The book is not entirely free from the sorts of moments that are liable to make a Biblical scholar cringe – such as connecting Nineveh with the Arabs, or getting a little too excited about the possible influence of Mithraism on what later Christianity developed into (pp.26, 28). But this is a book by a preacher, and books by conservative preachers are no less prone to get historical details wrong here and there. Whatever minor shortcomings Meyers’ book may have, it performs a useful service, since it is not enough to say that Liberal and Progressive Christians are not committed to inerrancy, to exclusivism, to various doctrines and dogmas. We must be for something, just as Jesus was not merely opposed to the Pharisees or to various religious authorities, but was for the outcasts, the marginalized, the “sinners” and the “unclean”. What makes this book so valuable is that Meyers is a Liberal Christian with a liberating Gospel to proclaim, and is eager to unleash its power into the world, transforming not merely individual lives but also social structures.

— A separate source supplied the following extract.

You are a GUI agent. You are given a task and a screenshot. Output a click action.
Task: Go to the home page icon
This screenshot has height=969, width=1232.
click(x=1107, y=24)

What makes Meyers’ vision for Christianity so powerful is that it at once combines an openness to contemporary issues and concerns (including, but by no means limited to, modern science and scholarship) and a rediscovery of the message of Jesus. The latter is there in the Bible, and I suspect that the greatest fear of conservatives is not that people will dissect the Bible and challenge it with the tools of historical critical investigation or other methods of academic investigation. Their fear is that people will read the Bible for themselves and, whether asking critical questions or not, will discover that the voice from its pages that calls to them to follow is not talking about the issues conservatives generally concern themselves with. And so the issue is not whether Meyers’ vision is “Liberal” or “Conservative”. He is offering a call away from many of the things that both ends of the spectrum share and have confidence in in contemporary society, calling us to follow Jesus with the expectation that our lives will be transformed not by our strongly-held dogmas but by the surrender and self-sacrifice of discipleship.